The second is /summary . All it does is summarize the code changes. It's useful for me to run on a clear context to see if the AI can figure out what the code is trying to do. And so it can find things that it's doing that are not coherent with the rest of the effort.
I use them both on a clear context ( /clear in claude code terminal ) so they have no hints about what to expect, and they have no biased agent (motivated to land the PR) interpreting the output. I don't read the code, I just point a fresh agent with these skills at it and see what comes back.
Lastly, things can still happen over time that make the code suck. Files get long, functions get long, "single sources of truth" show up in multiple places. I have a skill called /defrag that helps me find high-value refactorings. Basically everything that improves context management and quick semantic understanding.
The agents need refactoring just like we humans do if they're going to effectively and quickly navigate the codebase. This is the primary way I keep the agent successful as the codebase gets large. If it has to use up all its context figuring out your codebase, it will have no context left to intelligently handle your prompts.
I also ended up building a PR tool for myself for handling code review without reading code:

You still need to understand the code (at this point!) but you don't need to pore through it to figure out what needs to be fixed. AI can give you understanding at whatever resolution you need. Maybe you don't need to read all the code. I'm at 170K lines of code in this codebase without reading any code.
You've probably seen some hallucinations, or just terrible results in your vibe-coding attempts. That doesn't mean all is lost though. Here's an analogy:
TCP is a reliable protocol built on top of an unreliable one. IP packets get lost, arrive out of order, get corrupted. But TCP uses redundancy, acknowledgments, and retries to create reliability from unreliability.

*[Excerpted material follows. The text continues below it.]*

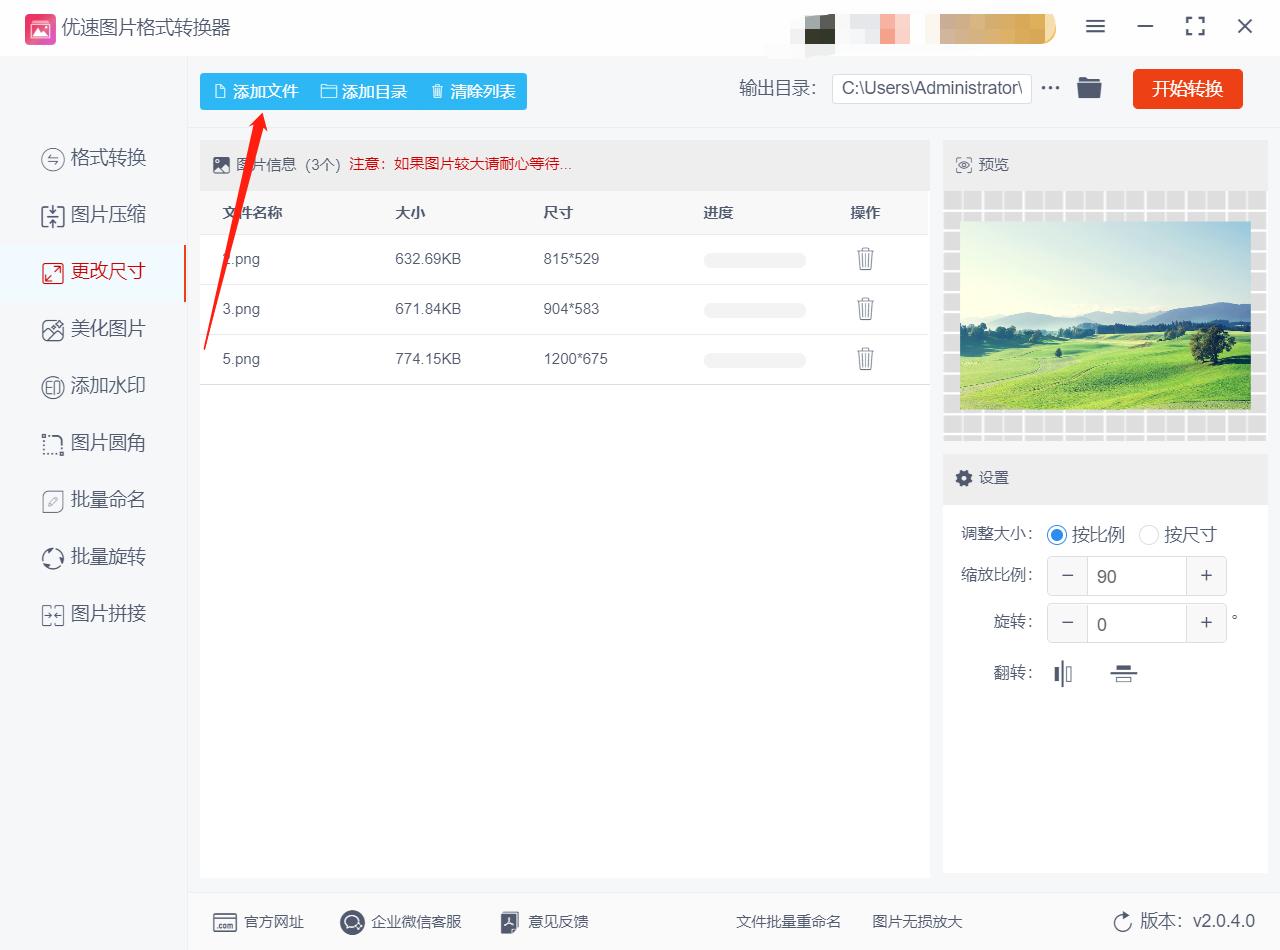Image resolution: width=1280 pixels, height=950 pixels.
Task: Delete the 3.png row with trash icon
Action: pos(865,309)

The same principle applies here. Individual AI agents are unreliable. They hallucinate. They make mistakes. They miss things. But multiple agents, possibly from different vendors and models, tasked with bringing different perspectives -- that's how you get to a more trustworthy solution.
There are consensus skills for Claude that do exactly this. Multiple agents review the same thing and have to reach agreement. If one agent hallucinates, the others catch it. Unreliable pieces used together to create reliable systems.

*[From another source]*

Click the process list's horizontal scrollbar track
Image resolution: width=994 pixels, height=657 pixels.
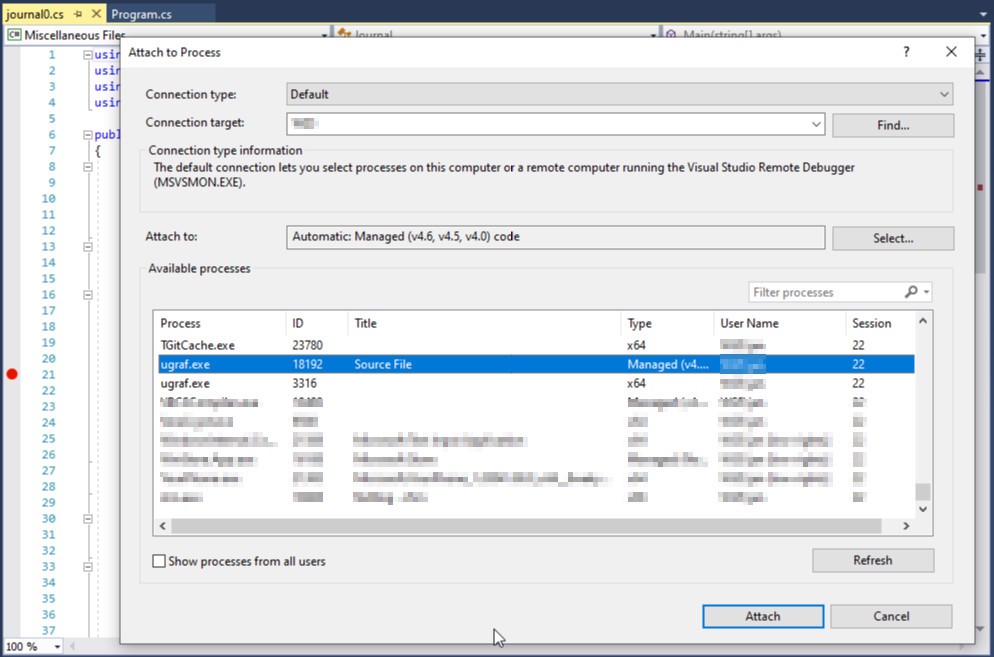[890, 526]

This is why I'm not worried about AI reliability for code review. We don't need each individual agent to be perfect. We just need the overall system to be reliable. And we know how to build reliable systems from unreliable parts. We've been doing it since TCP.
A few practical things:
Reviews should happen precommit. Anything the review finds should be added to Claude -- CLAUDE.md files, custom slash commands, system prompts. If a review catches something once, your agent should ideally never make that mistake again. Put a feedback loop on your feedback loop.
Organize code for AI. Smaller files that fit in context windows. Clear naming that makes intent obvious without needing deep context. We used to organize code for humans. Now we organize it for AI too.
Lighten up your dev environment.
Well this is pretty wild: Now my IDE is code-free.

I use zellij to tile my windows, put claude code cli in the middle, with a few running terminals on the right. For git I love the auto-updating views that IDEs give you, so I vibe-coded a quick terminal app that just gives you that view. It took about three prompts to create and two of them were to suggest a good name. But there's nothing for viewing / editing code.
I don't at all think we're living in a post-code age (yet). But I think code reading and writing by humans might be over. To be clear: I definitely still need to know how to do software engineering to write anything complex beyond a one-shot, but of course coding is only part of software engineering, and it turns out it's a small part.
I have no idea what this means or what's next.